With implementation of finer devices, the electric field between the gate and the drain of a transistor increases. This gives rise to a problem of gate-induced drain leakage (GIDL) current generated when a large potential difference is applied between the gate and the drain. The conventional technologies such as driving word lines with a negative voltage further induce this GIDL current, and thus have another problem of failing to minimize this new leakage current.

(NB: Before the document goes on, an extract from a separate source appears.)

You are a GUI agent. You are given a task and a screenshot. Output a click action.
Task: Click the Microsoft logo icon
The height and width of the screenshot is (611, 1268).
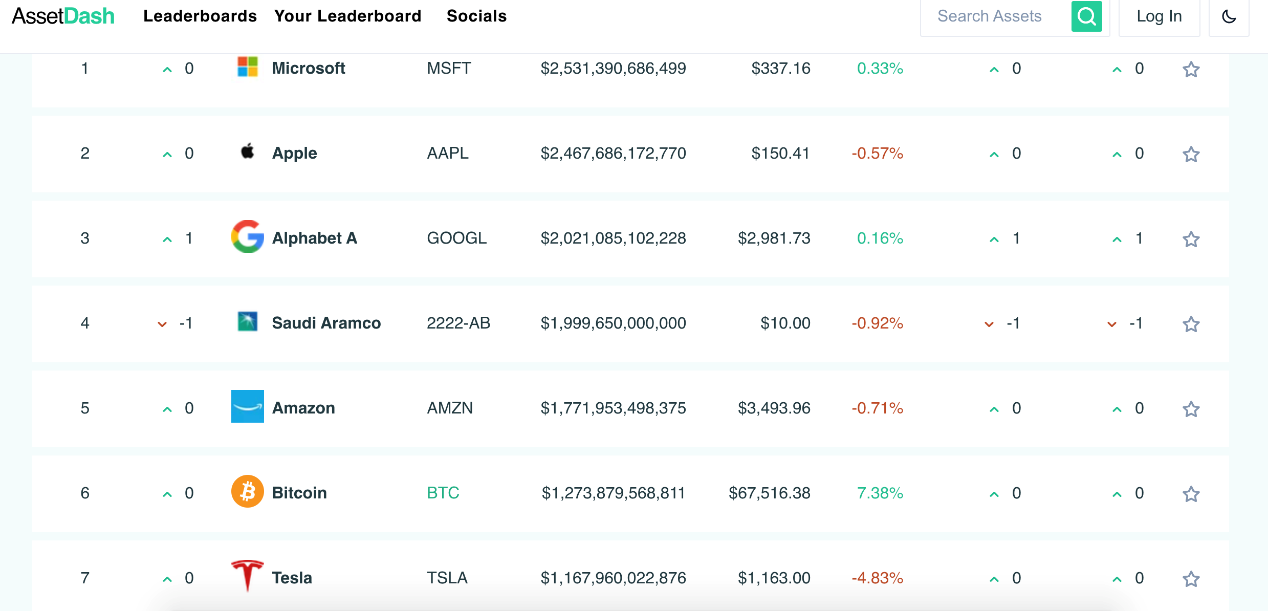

Leakage current from bit lines especially causes a problem. During data read operation, whether or not the potential of a precharged bit line has been drawn by a cell current is determined. Therefore, if there exists an amount of leakage current too large to be negligible with respect to the cell current, it is difficult to distinguish the cell current from the leakage current. As a result, it may take a long time before data read or erroneous data read may occur.
SUMMARY OF THE INVENTION
An object of the present invention is providing a semiconductor memory device capable of limiting gate leakage current and GIDL current to a small value while effectively limiting OFF leakage current.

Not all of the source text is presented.